Rahat bir nefes aldı.
“Hayli deneyimli oldu, değil mi?”
“Üç canavar öldürdüm. Biri Kuduz Köpek, ikisi de Büyük Fare’ydi.”
Sungyoon cebini yokladı ve parmağı büyüklüğündeki ay taşını çıkardı. Diğer ikisi tırnak kadardı.
“Nasıldı?”
Ay taşlarına bir süre bakan Jimin daha sonra Sungyoon’a döndü.

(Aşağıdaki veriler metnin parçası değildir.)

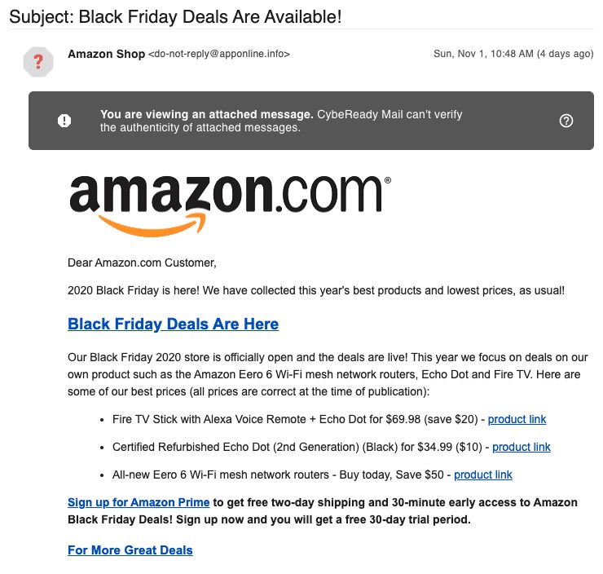Open the Black Friday Deals Are Here link
Image resolution: width=603 pixels, height=574 pixels.
click(x=173, y=324)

“Doğrusunu isterseniz o kadar zor değildi. Nispeten güvenli bir biçimde avlandım ve her dövüşün ardından davranışlarımı değerlendirdim. Beni rahatsız eden tek şey ölüm kalım savaşlarının getirdiği stres oldu.”
Jimin başıyla onayladı.
“Beklediğim gibi. Yine de alışmalısınız.”
“Biliyorum.”
“Öyleyse gidelim. Başarılı bir başlangıç yaptınız, size lezzetli bir akşam yemeği ısmarlayayım.”
“Buna gerek yok…”
“Sorun değil. istediğim için ısmarlıyorum.”
Jimin’in fikrini değiştirebilecek gibi görünmüyordu. Sessizce başını salladı.
“Teşekkürler.”
“Ah, bir arkadaşımı da davet etmemde sakınca var mı? Size ileride yardımı dokunabilecek bir arkadaş.”
‘Ay’da arkadaşı mı var?’
Buna biraz şaşırmıştı ancak onayladı.
“Yemeği siz ısmarlıyorsunuz, ben de size uyarım.”

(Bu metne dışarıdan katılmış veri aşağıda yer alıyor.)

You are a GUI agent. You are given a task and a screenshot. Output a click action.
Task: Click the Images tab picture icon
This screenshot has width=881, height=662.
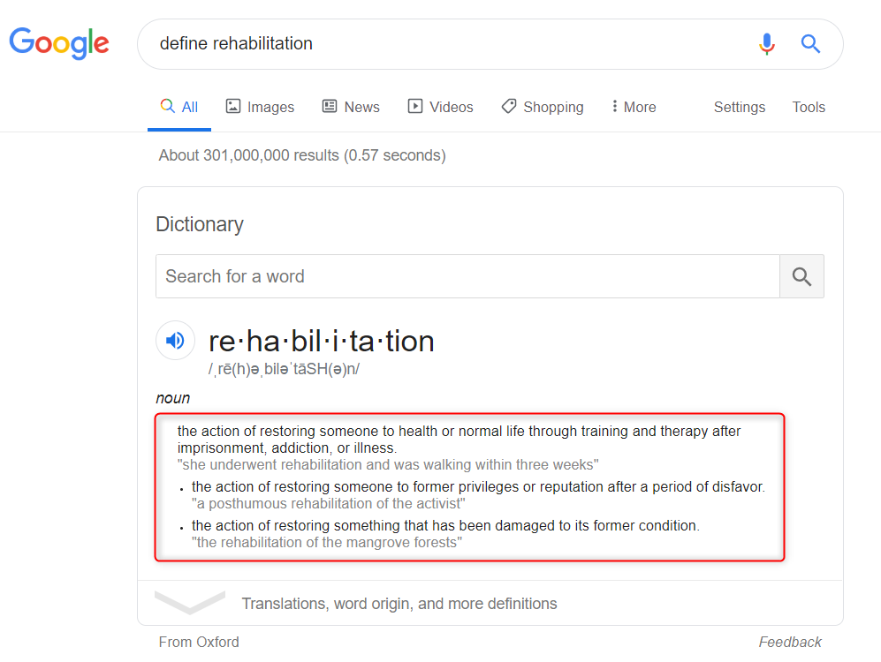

Sungyoon’un sosyallikle bir derdi yoktu. Eskiden iş gereği çok fazla kişiyle görüşmek zorunda kalırdı. Nitekim yabancılarla uğraşmaya, toplantı yapmaya alışkındı. Tabii bu herkesi sevdiği anlamına gelmiyordu. Kaçındığı tek bir insan tipi vardı ancak yine de insanlarlayken rahatsız olmazdı.

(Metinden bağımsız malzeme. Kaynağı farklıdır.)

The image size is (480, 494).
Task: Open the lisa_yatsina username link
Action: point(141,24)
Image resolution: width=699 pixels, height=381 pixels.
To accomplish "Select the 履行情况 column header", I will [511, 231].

‘Bu arkadaşın da güzel olmasına imkan yok.’
Son zamanlarda hayatta bir kez görülecek güzel kadınlarla karşılaşma sıklığı artmıştı. Yine de Jimin’in arkadaşının da güzel olduğunu düşünmüyordu.
“Pekala, gidelim.”
Jimin arkasını dönüp yürümeye başladı.
Sungyoon aniden durup koca bir ağız gibi görünen labirente baktı. Sanki labirent de ondan gözünü ayırmıyordu. Sungyoon’u yakalayamadığı için biraz üzülüyor olabilirdi. Labirentten başka yana bakabilmek için elinden geleni yaptı ve Jimin’in peşinden gitti.